Actualizado 31/10/2022 08:20
Miguel Nascimento

Este é o tempo das bruxas. Ou melhor, é o tempo em que as bruxas são convocadas. Nem todos acreditamos que existam, mas como se diz em Espanha, “pero que las hay, las hay”. O tempo começa a ficar mais frio, adensam-se nevoeiros por aí. As noites tornam-se mais longas e escuras. A casa torna-se preenchida e as ruas mais desertas.

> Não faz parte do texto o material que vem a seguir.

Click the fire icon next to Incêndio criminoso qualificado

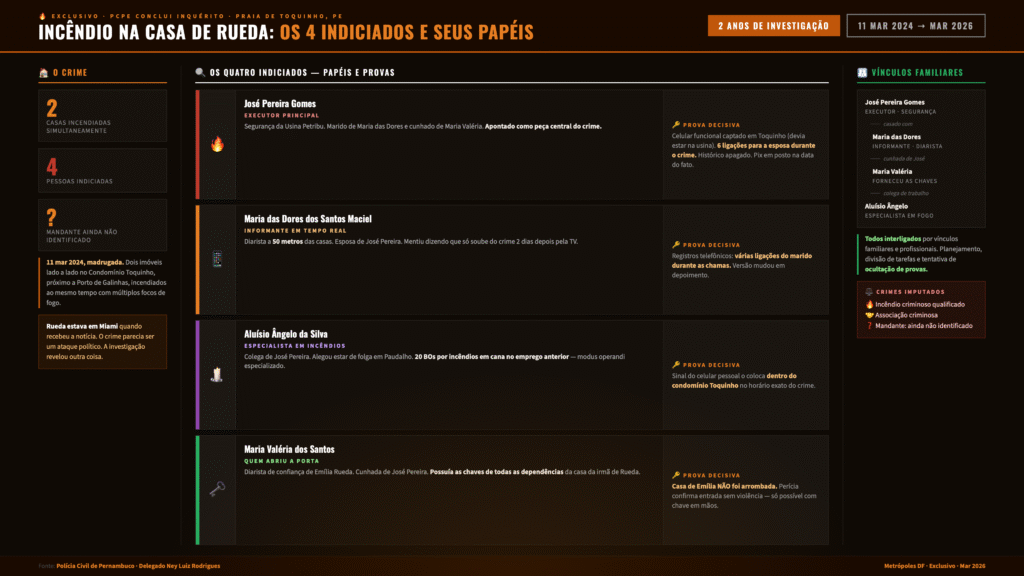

As sombras e as sonoridades do silêncio ganham outra dimensão e encanto. A noite agiganta-se. A natureza transforma-se cumprindo os seus rituais de sempre. Mostra-nos uma enorme paleta de cores e sabores. As montanhas que ainda têm florestas enchem-se de magia. O imaginário trabalha todas as narrativas entre a ficção e a realidade.

Neste calendário apertado onde cabem a evocação de Todos os Santos, as romagens aos cemitérios em dia de Finados e o Halloween, o tempo será sempre o que cada um quiser em conformidade com as suas crenças, religião e aprendizagens comunitárias. Também exorcizamos os nossos medos, receios e angústias.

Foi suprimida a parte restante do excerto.